Start of Given data

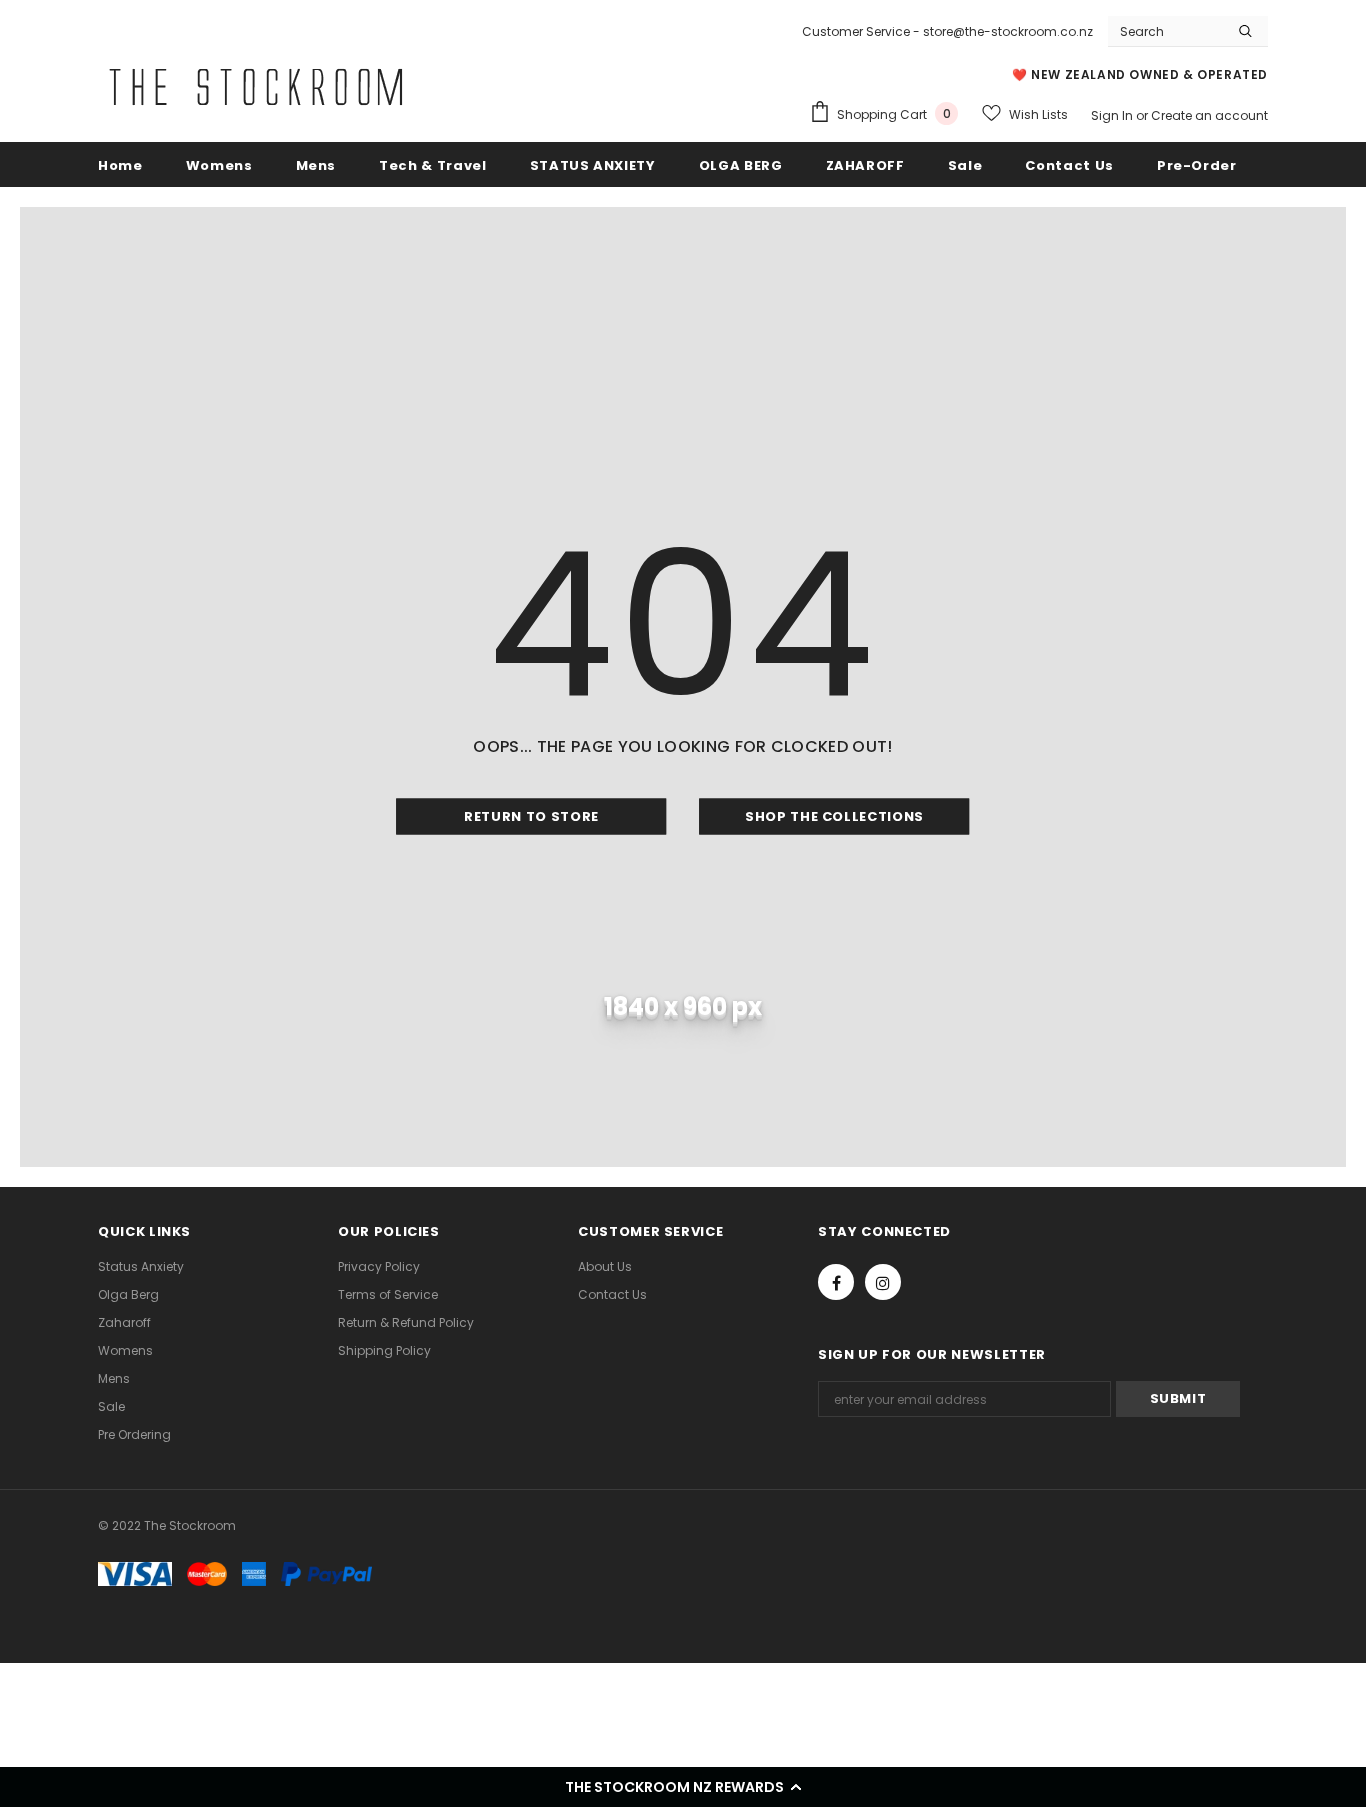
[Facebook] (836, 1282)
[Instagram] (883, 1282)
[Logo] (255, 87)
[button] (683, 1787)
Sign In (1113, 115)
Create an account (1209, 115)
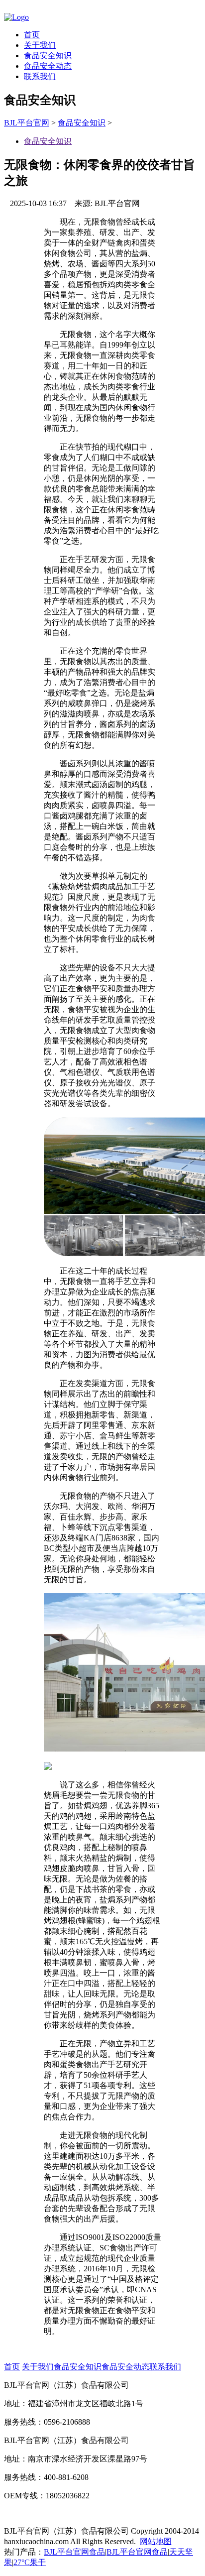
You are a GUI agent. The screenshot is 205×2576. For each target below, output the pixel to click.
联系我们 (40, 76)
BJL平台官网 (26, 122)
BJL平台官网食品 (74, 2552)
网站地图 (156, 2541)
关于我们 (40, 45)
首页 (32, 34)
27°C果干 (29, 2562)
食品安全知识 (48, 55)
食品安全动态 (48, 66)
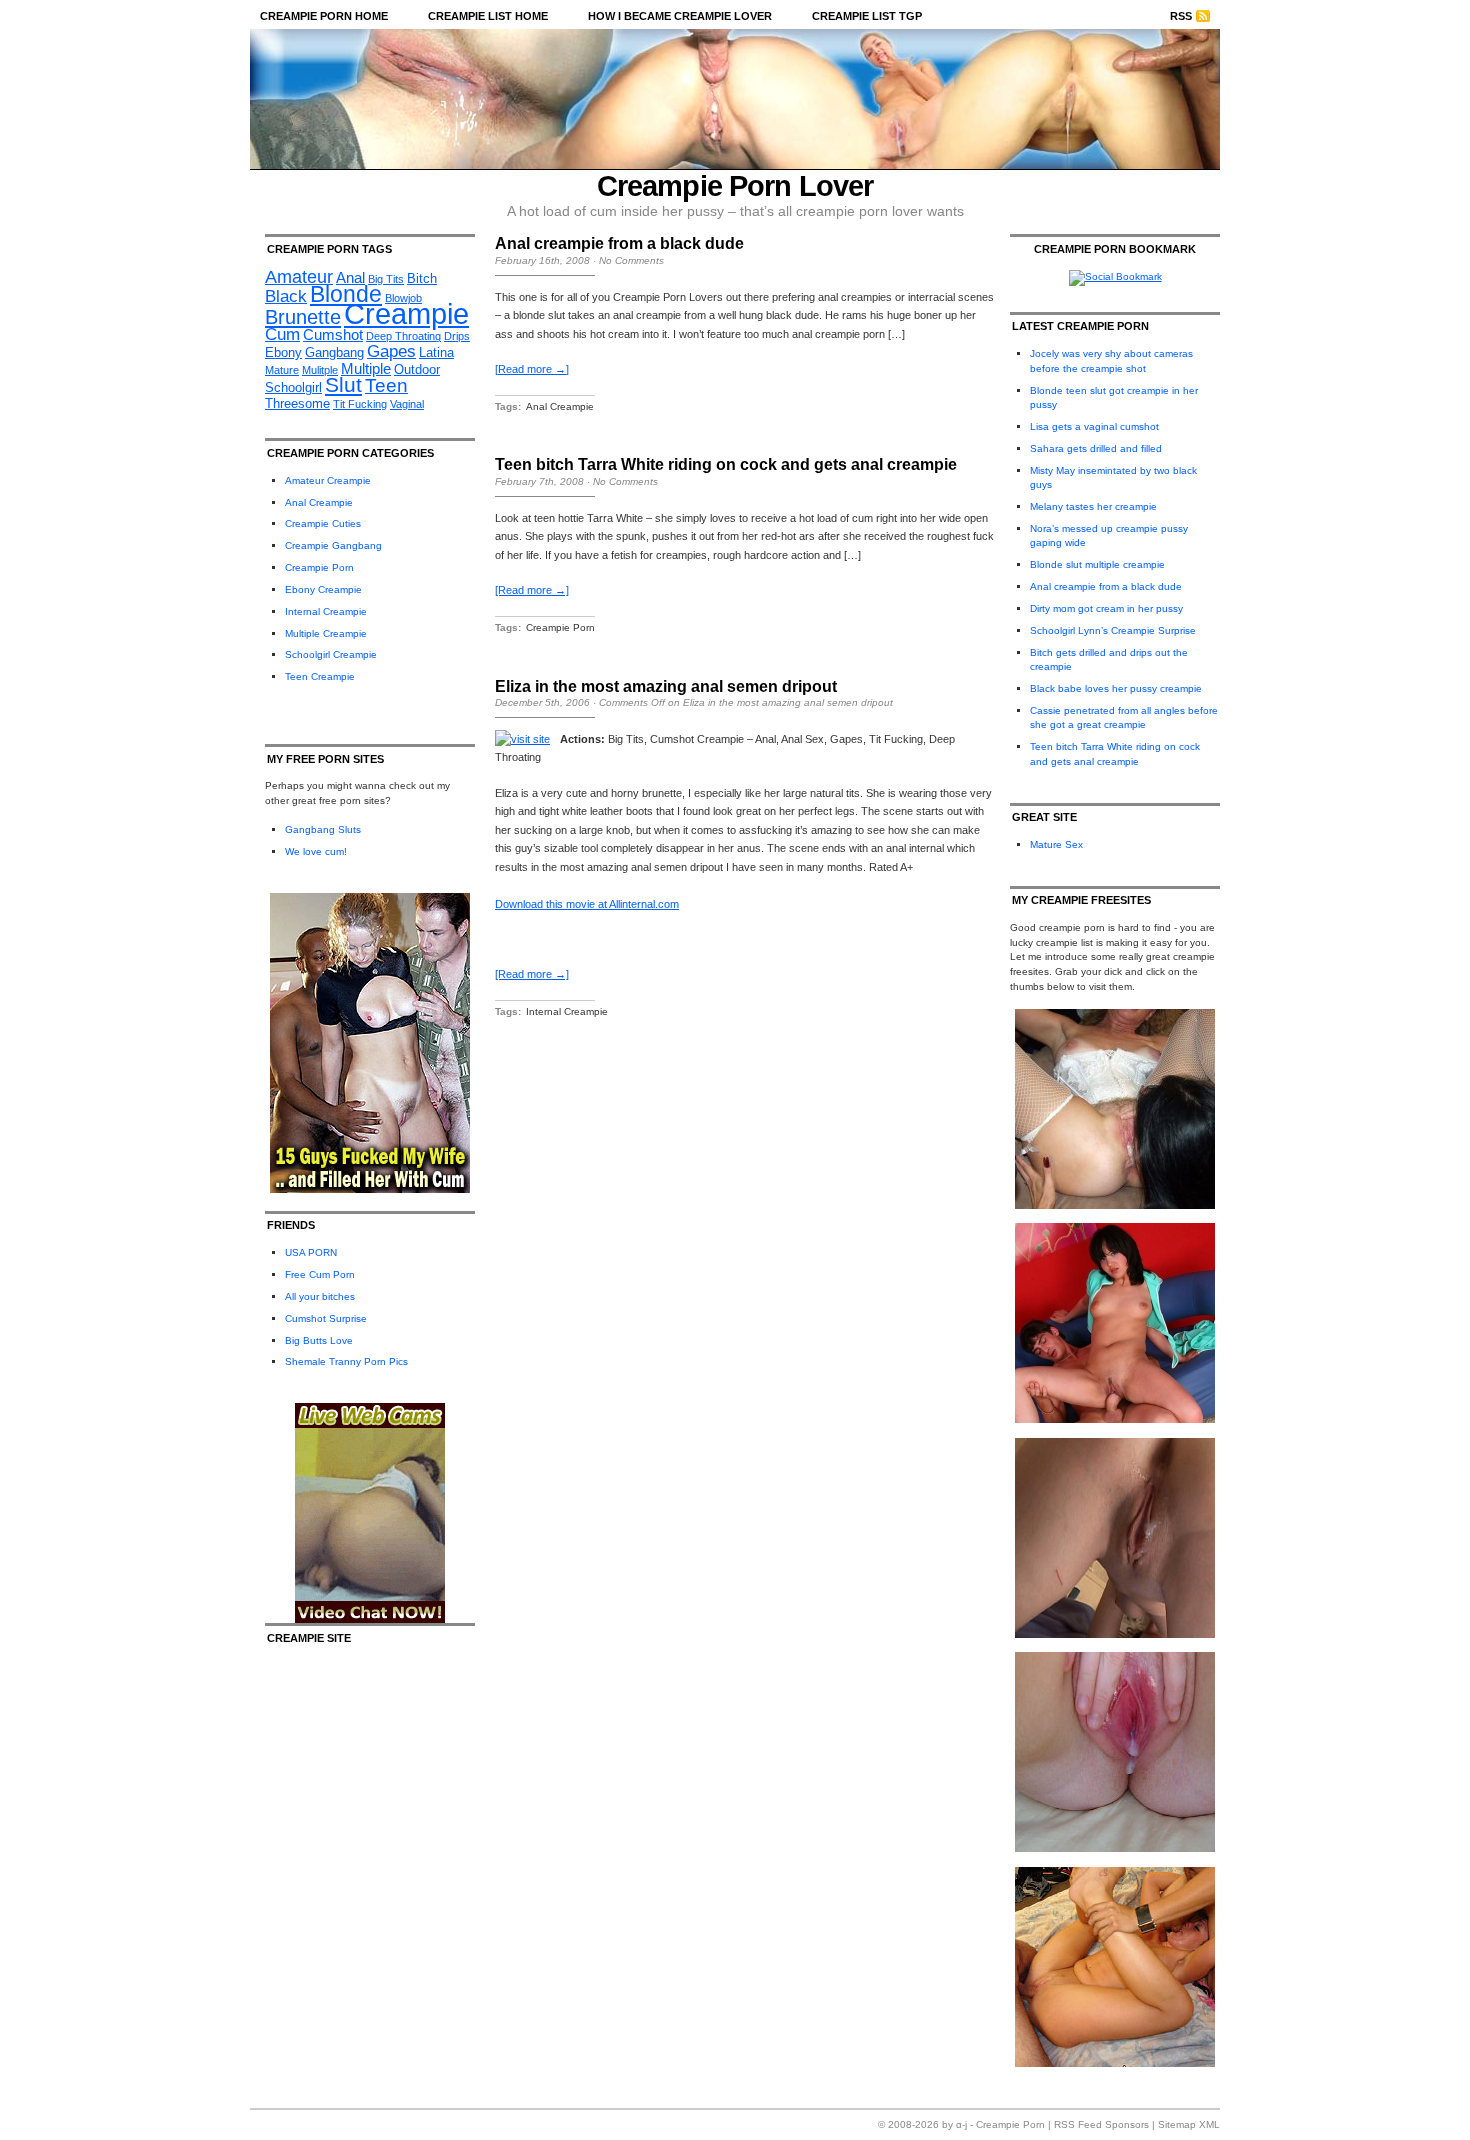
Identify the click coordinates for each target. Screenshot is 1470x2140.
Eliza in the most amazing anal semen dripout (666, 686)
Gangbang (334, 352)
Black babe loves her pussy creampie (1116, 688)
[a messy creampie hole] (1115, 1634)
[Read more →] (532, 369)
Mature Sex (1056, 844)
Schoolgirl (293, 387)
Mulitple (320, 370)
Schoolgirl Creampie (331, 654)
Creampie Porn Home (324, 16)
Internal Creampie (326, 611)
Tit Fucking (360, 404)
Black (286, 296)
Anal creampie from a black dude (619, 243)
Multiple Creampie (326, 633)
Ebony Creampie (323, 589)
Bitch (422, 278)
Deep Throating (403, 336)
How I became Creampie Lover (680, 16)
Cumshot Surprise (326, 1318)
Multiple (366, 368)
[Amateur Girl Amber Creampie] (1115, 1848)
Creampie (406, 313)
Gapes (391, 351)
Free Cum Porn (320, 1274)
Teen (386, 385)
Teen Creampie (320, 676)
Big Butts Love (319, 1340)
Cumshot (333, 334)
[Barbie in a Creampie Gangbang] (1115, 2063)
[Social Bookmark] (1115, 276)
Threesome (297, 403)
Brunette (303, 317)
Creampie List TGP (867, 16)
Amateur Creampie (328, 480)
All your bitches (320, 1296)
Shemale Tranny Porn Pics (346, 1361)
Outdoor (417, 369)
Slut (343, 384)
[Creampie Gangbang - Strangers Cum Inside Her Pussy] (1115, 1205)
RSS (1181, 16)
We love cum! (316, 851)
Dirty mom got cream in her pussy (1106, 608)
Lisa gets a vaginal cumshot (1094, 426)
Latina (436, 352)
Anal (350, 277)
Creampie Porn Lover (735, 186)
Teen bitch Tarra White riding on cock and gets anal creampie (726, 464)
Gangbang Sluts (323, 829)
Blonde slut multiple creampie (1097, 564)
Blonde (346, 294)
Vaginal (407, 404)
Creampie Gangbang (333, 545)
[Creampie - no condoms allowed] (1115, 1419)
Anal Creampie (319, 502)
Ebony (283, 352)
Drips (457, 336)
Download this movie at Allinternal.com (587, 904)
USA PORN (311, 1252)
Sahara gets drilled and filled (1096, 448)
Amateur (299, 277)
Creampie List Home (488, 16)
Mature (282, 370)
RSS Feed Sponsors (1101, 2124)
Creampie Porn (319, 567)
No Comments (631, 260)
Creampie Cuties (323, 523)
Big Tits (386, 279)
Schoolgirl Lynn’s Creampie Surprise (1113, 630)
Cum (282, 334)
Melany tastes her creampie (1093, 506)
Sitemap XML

End of Given data

Exercise prompt
Output the records exactly, pictures excluded.

Written answer
[Facebook] (836, 1282)
[Instagram] (883, 1282)
[Logo] (255, 87)
[button] (683, 1787)
Sign In (1113, 115)
Create an account (1209, 115)
You are a GUI agent. The screenshot is 205×2576. For each target below, output the pixel to click.
联系我们 (40, 76)
BJL平台官网 (26, 122)
BJL平台官网食品 (74, 2552)
网站地图 (156, 2541)
关于我们 (40, 45)
首页 (32, 34)
27°C果干 (29, 2562)
食品安全知识 (48, 55)
食品安全动态 (48, 66)
Identify the click coordinates for each target. Screenshot is 1470x2140.
Eliza in the most amazing anal semen dripout (666, 686)
Gangbang (334, 352)
Black babe loves her pussy creampie (1116, 688)
[a messy creampie hole] (1115, 1634)
[Read more →] (532, 369)
Mature Sex (1056, 844)
Schoolgirl (293, 387)
Mulitple (320, 370)
Schoolgirl Creampie (331, 654)
Creampie Porn Home (324, 16)
Internal Creampie (326, 611)
Tit Fucking (360, 404)
Black (286, 296)
Anal creampie from a black dude (619, 243)
Multiple Creampie (326, 633)
Ebony Creampie (323, 589)
Bitch (422, 278)
Deep Throating (403, 336)
How I became Creampie Lover (680, 16)
Cumshot Surprise (326, 1318)
Multiple (366, 368)
[Amateur Girl Amber Creampie] (1115, 1848)
Creampie (406, 313)
Gapes (391, 351)
Free Cum Porn (320, 1274)
Teen (386, 385)
Teen Creampie (320, 676)
Big Butts Love (319, 1340)
Cumshot (333, 334)
[Barbie in a Creampie Gangbang] (1115, 2063)
[Social Bookmark] (1115, 276)
Threesome (297, 403)
Brunette (303, 317)
Creampie List TGP (867, 16)
Amateur Creampie (328, 480)
All your bitches (320, 1296)
Shemale Tranny Porn Pics (346, 1361)
Outdoor (417, 369)
Slut (343, 384)
[Creampie Gangbang - Strangers Cum Inside Her Pussy] (1115, 1205)
RSS (1181, 16)
We love cum! (316, 851)
Dirty mom got cream in her pussy (1106, 608)
Lisa gets a vaginal cumshot (1094, 426)
Latina (436, 352)
Anal (350, 277)
Creampie Porn Lover (735, 186)
Teen bitch Tarra White riding on cock and gets anal creampie (726, 464)
Gangbang Sluts (323, 829)
Blonde slut multiple creampie (1097, 564)
Blonde (346, 294)
Vaginal (407, 404)
Creampie Gangbang (333, 545)
[Creampie - no condoms allowed] (1115, 1419)
Anal Creampie (319, 502)
Ebony (283, 352)
Drips (457, 336)
Download this movie at Allinternal.com (587, 904)
USA PORN (311, 1252)
Sahara gets drilled and filled (1096, 448)
Amateur (299, 277)
Creampie List Home (488, 16)
Mature (282, 370)
RSS Feed Sponsors (1101, 2124)
Creampie Porn (319, 567)
No Comments (631, 260)
Creampie Cuties (323, 523)
Big Tits (386, 279)
Schoolgirl Lynn’s Creampie Surprise (1113, 630)
Cum (282, 334)
Melany tastes her creampie (1093, 506)
Sitemap XML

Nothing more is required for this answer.